If you are an active reader of this blog (if you aren’t, why not start now?), then you probably know that I’ve been solving exercises from IOLI-Crackme aiming to learn about Radare2 and to take the first steps in the Reverse Engineering field, but you can read the full motivation in the first article that I wrote when I started this project.
So, for the past weeks, I’ve been solving every IOLI-Crackme of this series of challenges, uploading content every Monday. Crackme0x09 marks the end of this chapter. During this time, I was able to experience the power of Radare2 but I completely understand that only scratched the surface of such powerful tool.
About Radare2, in one of my first posts on this blog, I made an article where I listed and described every command that I used to solve the crackmes. I kept this list updated and I plan to keep it that way: always updated! There, you can find a brief explanation for every command as well as alternatives to start Radare2.
I’m not going to describe, nor even explain and rate every crackme, because at this point, that does not make sense to me, considering that I’ve done it for that past weeks, and also because you can check it. But as a quick review, I can tell that I do not think the level of expertise required is that high. Crackme0x01 is pretty simple and straightforward and the following exercises just keep adding more tricks and obfuscation techniques.
I did enjoy very much the Crackme0x05 because it truly taught me something new, the test operator. One of my most important goals is really that, learn! The next challenge, Crackme0x06 was very nice too, considering that made me bang my head on the wall for a while until I understand all that environment variables stuff. I did not find the next challenges to be much more sophisticated, even with those obfuscation techniques, like hiding the strings to print bewind a memory address which needed to be calculated.
Let me now talk about Visual Mode. Since Crackme0x03 from the series of IOLI-Crackme exercises, I’ve been using 90% of Visual Mode and 10% of Radare’s CLI. Using the CLI is a great way to learn the basics of Radare2, and I strongly advise everyone to start there, but it becomes very difficult to just use this mode when you are analyzing “large” binaries. Furthermore, there is a great chance of making some mistake when you have many variables and start jumping from function to function.
Visual Mode kind of simplifies this task. It’s so much better to use Visual Mode, I can set up breakpoints so much faster and see the value of the registers and stack in real time.
I do understand that the videos where I use the Visual Mode are not as clear as those where I strictly use the CLI, but I think that’s a way of encouraging the discussion about the challenges in the different platforms, for example reddit.
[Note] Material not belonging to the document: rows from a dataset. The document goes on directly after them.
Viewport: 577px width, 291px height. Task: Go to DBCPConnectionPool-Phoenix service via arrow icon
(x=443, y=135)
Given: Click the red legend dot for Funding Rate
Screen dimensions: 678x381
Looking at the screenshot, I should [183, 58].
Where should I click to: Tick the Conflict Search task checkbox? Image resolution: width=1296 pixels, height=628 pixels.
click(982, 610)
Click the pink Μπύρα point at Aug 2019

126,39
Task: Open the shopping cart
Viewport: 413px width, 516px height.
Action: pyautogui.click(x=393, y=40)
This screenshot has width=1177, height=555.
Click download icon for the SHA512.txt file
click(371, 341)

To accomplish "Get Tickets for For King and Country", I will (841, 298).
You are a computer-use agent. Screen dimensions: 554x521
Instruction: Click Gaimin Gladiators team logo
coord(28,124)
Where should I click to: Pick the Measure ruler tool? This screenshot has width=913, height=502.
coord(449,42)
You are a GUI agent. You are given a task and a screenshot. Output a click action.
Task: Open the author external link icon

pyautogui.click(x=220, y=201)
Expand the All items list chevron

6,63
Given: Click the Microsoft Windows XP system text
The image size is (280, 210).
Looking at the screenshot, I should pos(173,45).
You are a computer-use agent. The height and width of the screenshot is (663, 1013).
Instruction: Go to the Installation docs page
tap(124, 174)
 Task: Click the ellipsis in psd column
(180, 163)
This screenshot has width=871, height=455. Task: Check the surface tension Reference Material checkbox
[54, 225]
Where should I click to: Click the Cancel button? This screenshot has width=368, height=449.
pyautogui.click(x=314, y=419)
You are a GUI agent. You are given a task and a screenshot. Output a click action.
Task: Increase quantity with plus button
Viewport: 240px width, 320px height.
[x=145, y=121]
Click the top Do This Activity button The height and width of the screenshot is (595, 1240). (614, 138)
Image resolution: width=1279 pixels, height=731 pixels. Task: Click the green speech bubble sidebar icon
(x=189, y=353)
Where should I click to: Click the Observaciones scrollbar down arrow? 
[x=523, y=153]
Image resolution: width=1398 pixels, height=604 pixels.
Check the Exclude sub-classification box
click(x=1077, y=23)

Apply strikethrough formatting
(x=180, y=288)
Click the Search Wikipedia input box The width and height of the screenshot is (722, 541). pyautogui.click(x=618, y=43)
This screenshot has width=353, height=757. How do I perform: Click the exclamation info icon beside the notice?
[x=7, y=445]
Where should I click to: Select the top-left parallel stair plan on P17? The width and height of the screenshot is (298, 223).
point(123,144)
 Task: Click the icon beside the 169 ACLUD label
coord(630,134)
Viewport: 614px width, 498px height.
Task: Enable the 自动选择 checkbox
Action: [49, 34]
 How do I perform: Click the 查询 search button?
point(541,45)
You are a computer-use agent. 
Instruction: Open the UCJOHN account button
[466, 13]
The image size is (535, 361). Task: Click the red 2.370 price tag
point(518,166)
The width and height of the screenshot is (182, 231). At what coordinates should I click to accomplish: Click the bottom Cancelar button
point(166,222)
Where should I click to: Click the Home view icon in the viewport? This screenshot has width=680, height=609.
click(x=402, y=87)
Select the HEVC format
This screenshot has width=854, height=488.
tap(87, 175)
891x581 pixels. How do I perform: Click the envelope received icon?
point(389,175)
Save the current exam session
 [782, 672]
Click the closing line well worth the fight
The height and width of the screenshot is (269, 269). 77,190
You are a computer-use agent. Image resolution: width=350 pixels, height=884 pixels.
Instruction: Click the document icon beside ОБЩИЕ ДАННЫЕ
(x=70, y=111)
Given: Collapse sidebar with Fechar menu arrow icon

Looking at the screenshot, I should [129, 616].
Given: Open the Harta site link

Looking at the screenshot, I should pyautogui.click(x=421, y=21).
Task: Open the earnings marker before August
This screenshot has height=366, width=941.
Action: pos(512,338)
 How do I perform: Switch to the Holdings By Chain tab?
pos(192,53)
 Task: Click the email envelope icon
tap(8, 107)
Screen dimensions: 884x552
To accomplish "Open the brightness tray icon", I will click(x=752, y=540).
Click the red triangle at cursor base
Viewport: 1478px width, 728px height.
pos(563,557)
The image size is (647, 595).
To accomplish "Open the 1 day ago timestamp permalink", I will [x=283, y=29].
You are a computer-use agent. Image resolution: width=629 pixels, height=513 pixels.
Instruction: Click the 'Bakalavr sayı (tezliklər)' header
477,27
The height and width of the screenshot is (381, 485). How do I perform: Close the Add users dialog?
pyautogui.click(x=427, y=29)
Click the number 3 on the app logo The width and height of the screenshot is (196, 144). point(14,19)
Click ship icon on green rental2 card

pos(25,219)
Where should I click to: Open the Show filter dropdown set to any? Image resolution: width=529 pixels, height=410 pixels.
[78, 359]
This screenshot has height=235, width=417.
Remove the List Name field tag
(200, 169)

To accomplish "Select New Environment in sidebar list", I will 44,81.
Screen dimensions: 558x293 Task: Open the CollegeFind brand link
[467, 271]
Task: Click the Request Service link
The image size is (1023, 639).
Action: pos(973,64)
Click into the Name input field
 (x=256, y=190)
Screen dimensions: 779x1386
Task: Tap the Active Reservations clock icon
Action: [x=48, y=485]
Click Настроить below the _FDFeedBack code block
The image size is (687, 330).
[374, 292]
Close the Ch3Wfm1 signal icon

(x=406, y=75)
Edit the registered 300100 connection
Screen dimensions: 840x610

All things considered, it’s has been an awesome experience solving these challenges, I’m now so much more comfortable with Radare2. For now, I think I’ll keep solving challenges about Reverse Engineering, but that does not mean that the purpose of this blog is strictly to solve Reverse Engineering problems, or generally speaking, that this is a Reverse Engineering blog. For now, it has only Reverse Engineering content, but I don’t intend to keep it that way for much longer.